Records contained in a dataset
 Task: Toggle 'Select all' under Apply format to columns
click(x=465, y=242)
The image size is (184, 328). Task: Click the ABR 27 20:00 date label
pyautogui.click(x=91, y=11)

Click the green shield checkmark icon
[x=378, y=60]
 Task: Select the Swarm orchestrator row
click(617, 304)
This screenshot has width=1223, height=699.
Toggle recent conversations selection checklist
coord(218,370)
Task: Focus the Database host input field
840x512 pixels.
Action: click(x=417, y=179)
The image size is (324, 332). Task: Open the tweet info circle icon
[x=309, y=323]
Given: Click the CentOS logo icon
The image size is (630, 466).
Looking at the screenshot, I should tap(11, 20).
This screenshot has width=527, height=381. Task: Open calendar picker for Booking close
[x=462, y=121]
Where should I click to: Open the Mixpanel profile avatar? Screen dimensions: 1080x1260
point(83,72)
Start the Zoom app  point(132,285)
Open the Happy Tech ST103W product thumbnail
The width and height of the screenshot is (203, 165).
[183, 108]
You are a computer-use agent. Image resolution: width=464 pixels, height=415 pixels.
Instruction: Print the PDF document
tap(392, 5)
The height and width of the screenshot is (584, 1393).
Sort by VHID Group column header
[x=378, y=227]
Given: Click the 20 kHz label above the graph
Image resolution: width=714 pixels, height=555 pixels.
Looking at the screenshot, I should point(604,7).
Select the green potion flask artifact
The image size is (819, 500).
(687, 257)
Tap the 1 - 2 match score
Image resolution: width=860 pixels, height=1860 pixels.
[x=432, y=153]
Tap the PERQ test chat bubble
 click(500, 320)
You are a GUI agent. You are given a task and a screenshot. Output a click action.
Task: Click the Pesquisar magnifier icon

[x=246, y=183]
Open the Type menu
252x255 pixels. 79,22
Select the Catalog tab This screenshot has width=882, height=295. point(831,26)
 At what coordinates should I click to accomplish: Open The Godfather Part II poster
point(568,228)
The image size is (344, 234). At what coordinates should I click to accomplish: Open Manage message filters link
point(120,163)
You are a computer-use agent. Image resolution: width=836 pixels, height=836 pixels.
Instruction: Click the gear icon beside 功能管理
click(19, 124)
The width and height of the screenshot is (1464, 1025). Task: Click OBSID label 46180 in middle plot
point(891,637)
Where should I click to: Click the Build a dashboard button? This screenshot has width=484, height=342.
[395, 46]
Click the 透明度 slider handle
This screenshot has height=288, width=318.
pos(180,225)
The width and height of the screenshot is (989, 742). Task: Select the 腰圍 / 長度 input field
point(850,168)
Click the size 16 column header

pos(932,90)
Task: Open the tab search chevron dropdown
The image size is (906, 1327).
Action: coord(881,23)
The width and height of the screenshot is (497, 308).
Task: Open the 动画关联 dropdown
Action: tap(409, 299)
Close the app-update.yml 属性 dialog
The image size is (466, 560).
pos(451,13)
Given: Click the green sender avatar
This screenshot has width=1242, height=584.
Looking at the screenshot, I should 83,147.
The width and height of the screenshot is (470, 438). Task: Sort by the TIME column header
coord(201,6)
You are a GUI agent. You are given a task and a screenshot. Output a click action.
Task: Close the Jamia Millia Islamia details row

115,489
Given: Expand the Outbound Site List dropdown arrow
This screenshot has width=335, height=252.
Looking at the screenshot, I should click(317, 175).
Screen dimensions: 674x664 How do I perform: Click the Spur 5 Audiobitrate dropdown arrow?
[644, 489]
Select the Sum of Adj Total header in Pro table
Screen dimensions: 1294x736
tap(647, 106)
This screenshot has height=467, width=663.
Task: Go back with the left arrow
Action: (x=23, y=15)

#### Description of the task:
Only lines holding the string "computer" are wanted; gather each one from the entries above.

#### Answer to the exercise:
You are a computer-use agent. Image resolution: width=464 pixels, height=415 pixels.
You are a computer-use agent. Image resolution: width=836 pixels, height=836 pixels.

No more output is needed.